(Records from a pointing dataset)
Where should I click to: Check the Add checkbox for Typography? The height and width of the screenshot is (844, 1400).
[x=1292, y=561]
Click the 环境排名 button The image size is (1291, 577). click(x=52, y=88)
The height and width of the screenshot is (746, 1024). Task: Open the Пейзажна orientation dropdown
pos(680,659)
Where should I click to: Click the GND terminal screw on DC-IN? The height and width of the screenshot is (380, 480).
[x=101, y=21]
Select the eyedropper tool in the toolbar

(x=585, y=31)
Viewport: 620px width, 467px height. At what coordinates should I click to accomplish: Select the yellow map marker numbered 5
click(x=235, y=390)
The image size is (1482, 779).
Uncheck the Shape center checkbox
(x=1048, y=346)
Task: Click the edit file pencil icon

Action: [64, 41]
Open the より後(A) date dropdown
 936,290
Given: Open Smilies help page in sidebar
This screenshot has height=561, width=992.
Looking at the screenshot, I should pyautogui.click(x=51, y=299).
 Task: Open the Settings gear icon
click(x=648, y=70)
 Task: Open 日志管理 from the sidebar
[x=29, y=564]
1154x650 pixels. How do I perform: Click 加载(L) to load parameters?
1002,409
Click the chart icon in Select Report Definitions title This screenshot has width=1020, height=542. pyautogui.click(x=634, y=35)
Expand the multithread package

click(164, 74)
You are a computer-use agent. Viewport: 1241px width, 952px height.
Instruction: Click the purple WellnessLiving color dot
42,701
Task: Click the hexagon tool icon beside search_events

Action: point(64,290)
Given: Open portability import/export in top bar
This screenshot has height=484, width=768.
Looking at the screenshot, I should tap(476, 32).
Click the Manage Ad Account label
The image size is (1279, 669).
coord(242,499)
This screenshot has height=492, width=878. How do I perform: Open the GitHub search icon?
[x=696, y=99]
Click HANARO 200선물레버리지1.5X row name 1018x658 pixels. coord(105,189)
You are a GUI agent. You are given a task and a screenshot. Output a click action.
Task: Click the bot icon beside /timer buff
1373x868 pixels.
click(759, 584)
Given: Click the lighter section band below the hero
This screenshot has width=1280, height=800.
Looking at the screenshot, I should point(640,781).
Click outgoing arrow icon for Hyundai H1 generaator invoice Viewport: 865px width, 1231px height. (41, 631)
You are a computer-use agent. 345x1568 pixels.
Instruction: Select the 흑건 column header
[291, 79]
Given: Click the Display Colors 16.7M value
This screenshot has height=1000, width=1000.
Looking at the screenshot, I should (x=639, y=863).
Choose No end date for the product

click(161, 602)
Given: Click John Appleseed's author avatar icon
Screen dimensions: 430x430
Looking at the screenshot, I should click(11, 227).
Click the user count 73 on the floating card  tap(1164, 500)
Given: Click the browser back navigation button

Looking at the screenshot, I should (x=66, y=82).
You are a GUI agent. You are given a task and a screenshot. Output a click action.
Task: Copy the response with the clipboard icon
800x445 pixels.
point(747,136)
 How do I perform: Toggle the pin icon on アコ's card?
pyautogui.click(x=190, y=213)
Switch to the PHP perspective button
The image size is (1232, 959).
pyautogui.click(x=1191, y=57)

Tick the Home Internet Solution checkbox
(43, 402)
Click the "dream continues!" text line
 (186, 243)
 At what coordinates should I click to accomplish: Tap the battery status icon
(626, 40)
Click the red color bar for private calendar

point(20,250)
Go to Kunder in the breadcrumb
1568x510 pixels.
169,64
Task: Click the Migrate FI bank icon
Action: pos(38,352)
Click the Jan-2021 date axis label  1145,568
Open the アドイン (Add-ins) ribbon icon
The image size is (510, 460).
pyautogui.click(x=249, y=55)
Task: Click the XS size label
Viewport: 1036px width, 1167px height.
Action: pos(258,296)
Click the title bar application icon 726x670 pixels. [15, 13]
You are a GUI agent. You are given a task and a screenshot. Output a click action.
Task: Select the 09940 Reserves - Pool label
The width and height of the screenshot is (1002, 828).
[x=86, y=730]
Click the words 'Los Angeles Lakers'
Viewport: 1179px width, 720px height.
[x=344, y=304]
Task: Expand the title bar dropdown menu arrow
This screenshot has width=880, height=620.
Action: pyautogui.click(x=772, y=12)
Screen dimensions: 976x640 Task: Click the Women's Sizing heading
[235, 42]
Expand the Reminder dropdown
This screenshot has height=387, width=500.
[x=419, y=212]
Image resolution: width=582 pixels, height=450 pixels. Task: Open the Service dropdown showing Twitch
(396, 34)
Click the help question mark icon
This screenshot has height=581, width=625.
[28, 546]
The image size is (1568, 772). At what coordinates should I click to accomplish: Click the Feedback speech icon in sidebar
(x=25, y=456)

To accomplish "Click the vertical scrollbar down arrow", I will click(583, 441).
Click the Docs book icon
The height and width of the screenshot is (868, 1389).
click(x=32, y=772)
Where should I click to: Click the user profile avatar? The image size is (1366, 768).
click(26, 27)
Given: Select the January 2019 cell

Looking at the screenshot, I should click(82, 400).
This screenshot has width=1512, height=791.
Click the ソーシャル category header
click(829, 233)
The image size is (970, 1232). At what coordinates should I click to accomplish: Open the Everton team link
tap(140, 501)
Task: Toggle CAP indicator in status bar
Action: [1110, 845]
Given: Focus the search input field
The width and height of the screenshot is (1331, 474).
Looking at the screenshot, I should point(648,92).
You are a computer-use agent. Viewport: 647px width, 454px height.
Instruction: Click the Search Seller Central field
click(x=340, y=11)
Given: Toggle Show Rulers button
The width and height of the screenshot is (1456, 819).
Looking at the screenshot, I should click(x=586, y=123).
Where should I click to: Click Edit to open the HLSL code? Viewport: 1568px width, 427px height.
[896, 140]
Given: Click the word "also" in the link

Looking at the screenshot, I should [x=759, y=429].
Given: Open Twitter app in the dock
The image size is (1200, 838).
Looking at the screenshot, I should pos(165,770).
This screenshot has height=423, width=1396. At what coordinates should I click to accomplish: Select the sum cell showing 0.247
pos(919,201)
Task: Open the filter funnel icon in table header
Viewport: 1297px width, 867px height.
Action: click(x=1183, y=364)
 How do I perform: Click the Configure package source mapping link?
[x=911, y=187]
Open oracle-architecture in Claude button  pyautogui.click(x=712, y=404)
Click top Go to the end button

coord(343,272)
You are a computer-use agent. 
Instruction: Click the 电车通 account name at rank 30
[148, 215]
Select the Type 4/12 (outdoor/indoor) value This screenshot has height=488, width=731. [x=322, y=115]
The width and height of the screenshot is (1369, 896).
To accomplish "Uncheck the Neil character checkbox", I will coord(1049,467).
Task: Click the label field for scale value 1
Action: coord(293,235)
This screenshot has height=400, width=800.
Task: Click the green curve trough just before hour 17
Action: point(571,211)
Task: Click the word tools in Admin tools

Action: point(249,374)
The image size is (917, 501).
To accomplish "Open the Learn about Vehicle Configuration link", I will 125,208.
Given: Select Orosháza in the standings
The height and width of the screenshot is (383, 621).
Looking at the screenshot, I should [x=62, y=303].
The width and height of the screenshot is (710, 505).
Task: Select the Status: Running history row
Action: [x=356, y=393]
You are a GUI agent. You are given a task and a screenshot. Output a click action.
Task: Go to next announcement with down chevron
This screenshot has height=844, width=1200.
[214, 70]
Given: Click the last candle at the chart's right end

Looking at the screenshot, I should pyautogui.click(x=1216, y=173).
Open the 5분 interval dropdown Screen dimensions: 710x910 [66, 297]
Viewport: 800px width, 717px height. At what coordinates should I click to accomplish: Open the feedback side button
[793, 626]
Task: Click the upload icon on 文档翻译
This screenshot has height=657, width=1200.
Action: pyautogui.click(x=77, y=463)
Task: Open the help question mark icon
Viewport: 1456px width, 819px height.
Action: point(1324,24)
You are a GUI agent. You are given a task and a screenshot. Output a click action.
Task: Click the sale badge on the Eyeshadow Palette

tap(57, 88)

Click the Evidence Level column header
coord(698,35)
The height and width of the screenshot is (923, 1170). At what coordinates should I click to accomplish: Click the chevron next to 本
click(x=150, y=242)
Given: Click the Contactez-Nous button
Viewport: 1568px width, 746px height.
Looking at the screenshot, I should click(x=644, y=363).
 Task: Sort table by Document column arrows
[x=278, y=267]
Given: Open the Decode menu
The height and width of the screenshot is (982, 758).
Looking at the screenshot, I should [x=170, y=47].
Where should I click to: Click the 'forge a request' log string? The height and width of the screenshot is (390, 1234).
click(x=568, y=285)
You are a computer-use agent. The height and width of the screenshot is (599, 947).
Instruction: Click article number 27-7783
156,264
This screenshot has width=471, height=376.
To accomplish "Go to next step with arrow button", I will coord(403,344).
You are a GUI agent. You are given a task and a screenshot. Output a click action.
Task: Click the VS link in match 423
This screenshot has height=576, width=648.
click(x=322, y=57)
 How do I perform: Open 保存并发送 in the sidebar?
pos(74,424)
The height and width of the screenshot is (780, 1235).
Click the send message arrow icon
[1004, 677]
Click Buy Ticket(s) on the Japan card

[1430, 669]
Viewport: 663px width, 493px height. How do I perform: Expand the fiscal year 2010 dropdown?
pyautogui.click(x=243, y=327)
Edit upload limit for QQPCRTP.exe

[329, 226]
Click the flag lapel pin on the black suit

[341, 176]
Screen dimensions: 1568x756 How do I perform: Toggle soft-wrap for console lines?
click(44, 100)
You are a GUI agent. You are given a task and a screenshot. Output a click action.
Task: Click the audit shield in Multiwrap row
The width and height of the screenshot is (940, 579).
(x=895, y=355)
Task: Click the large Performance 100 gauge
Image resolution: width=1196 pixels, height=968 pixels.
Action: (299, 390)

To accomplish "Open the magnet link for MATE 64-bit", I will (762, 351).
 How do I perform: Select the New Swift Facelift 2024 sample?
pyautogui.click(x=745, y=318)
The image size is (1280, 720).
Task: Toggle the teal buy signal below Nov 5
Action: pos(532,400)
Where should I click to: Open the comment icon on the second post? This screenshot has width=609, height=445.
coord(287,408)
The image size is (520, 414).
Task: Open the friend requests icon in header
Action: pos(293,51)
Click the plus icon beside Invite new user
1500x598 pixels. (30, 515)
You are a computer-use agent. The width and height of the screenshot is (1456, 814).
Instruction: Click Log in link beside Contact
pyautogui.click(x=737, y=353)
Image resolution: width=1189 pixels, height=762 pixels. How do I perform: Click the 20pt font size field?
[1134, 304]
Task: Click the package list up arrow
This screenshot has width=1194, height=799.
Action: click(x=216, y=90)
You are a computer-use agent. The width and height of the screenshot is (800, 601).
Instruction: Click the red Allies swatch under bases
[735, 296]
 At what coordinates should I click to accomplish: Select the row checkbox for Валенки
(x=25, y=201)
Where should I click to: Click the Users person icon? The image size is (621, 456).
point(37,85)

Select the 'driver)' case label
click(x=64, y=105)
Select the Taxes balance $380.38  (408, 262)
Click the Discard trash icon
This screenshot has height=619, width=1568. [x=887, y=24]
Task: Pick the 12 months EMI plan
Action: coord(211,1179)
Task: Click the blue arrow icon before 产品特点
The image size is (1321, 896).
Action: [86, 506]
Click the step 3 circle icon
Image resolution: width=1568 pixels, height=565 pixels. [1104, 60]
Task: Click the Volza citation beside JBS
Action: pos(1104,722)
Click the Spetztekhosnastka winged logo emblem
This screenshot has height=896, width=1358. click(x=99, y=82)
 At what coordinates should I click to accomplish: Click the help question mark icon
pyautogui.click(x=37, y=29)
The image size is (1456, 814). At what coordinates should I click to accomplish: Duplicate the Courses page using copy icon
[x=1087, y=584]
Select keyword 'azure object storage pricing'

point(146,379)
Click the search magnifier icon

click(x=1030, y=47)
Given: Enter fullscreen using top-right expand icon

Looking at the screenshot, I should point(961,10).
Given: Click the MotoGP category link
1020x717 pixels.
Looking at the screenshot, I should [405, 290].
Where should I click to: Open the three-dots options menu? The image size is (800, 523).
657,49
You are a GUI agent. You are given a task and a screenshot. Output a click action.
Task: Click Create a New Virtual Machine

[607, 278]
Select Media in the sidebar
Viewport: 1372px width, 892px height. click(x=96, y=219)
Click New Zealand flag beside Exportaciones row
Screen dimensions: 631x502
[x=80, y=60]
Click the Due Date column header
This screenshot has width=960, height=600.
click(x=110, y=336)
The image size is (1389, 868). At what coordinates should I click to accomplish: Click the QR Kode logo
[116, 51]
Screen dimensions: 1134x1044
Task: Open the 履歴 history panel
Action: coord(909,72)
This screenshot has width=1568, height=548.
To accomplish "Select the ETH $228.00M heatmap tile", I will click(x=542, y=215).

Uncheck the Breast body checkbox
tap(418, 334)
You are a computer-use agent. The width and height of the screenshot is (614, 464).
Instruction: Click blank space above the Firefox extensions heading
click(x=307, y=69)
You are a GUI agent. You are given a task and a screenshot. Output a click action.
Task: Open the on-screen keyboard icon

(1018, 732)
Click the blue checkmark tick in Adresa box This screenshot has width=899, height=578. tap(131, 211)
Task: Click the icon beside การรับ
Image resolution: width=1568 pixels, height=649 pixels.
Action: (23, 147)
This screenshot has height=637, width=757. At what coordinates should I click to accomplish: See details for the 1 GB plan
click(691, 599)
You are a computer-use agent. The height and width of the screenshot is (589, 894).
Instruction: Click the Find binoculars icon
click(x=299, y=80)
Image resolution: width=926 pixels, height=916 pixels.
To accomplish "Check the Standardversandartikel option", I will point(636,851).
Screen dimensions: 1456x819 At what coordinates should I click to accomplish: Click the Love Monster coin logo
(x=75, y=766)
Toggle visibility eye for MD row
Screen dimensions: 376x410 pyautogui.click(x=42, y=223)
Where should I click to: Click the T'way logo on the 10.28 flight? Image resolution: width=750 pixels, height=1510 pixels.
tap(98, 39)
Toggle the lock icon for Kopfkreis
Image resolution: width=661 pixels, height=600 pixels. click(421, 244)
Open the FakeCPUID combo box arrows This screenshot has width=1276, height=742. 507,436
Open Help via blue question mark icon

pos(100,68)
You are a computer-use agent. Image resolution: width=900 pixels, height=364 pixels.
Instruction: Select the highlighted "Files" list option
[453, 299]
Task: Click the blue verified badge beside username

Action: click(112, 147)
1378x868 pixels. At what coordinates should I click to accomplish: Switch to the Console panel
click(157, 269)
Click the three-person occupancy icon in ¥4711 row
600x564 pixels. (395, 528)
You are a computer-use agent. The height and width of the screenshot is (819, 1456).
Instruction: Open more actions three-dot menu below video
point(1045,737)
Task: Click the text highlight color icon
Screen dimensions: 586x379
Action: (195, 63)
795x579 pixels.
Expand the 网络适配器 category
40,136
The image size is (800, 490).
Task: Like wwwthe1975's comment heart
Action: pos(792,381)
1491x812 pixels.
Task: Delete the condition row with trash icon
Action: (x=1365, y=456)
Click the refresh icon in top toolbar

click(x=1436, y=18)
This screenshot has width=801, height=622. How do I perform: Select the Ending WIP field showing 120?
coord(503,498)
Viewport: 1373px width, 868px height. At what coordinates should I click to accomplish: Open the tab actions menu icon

• [Written instruction] Rewrite the entries as a Markdown table with columns Row and Line, starting at the line containing "Click the user count" and ending at the line containing "point(747,136)". Leave out blank lines.

• [Reply]
| Row | Line |
|---|---|
| 1 | Click the user count 73 on the floating card  tap(1164, 500) |
| 2 | Given: Click the browser back navigation button |
| 3 | Looking at the screenshot, I should (x=66, y=82). |
| 4 | You are a GUI agent. You are given a task and a screenshot. Output a click action. |
| 5 | Task: Copy the response with the clipboard icon |
| 6 | 800x445 pixels. |
| 7 | point(747,136) |